Ingewahrsamnahme nach dem PolG – und die Frage des richtigen Rechtsmittels

Die Vorschriften über die Rechtsbeschwerde im Gesetz über das Verfahren in Familiensachen und in den Angelegenheiten der freiwilligen Gerichtsbarkeit (§§ 70 ff. FamFG) finden auf Verfahren, in denen das Amtsgericht zur Beseitigung einer bevorstehenden oder bereits eingetretenen erheblichen Störung der öffentlichen Sicherheit und Ordnung die Fortdauer des Gewahrsams gegen den Betroffenen angeordnet hat (§ 28 Abs. 1 Nr. 1, Abs. 3 Sätze 3 und 5 PolG BW), keine Anwendung.

Ingewahrsamnahme nach dem PolG – und die Frage des richtigen Rechtsmittels

Die §§ 70 ff. FamFG gelten als im allgemeinen Teil dieses Gesetzes enthaltene Vorschriften zunächst für die in den weiteren Büchern des FamFG näher geregelten Verfahren und für alle weiteren Angelegenheiten der freiwilligen Gerichtsbarkeit, soweit diese durch Bundesgesetz den Gerichten zugewiesen sind (§ 1 FamFG).

Diese Voraussetzungen liegen hier nicht vor.

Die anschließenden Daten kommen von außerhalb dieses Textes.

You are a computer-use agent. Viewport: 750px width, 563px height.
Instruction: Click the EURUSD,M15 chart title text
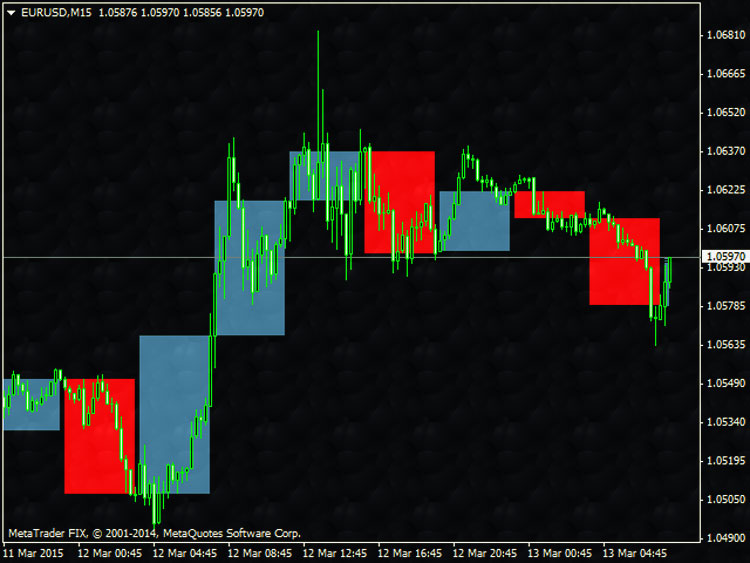pyautogui.click(x=50, y=11)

Es handelt sich insbesondere nicht um eine Freiheitsentziehungssache nach den §§ 415 ff. FamFG, die grundsätzlich nur aufgrund von Bundesrecht angeordnete Freiheitsentziehungen betreffen (§ 415 Abs. 1 FamFG; vgl. BGH, Beschluss vom 07.12 2010 – StB 21/10, NJW 2011, 690 f.). Denn Rechtsgrundlage für die Ingewahrsamsnahme des Betroffenen war § 28 PolG BW und damit eine landesgesetzliche Bestimmung. Soweit § 28 Abs. 4 Satz 2 PolG BW für den Gewahrsam eine entsprechende Anwendung des FamFG vorsieht, bezieht sich diese Verweisung seit der Gesetzesänderung vom 13.08.2014 nunmehr eindeutig ausschließlich auf die Regelungen in dessen allgemeinen Teil, nicht auf die speziellen Regelungen betreffend der Verfahren in Freiheitsentziehungssachen in Buch 7 des FamFG1.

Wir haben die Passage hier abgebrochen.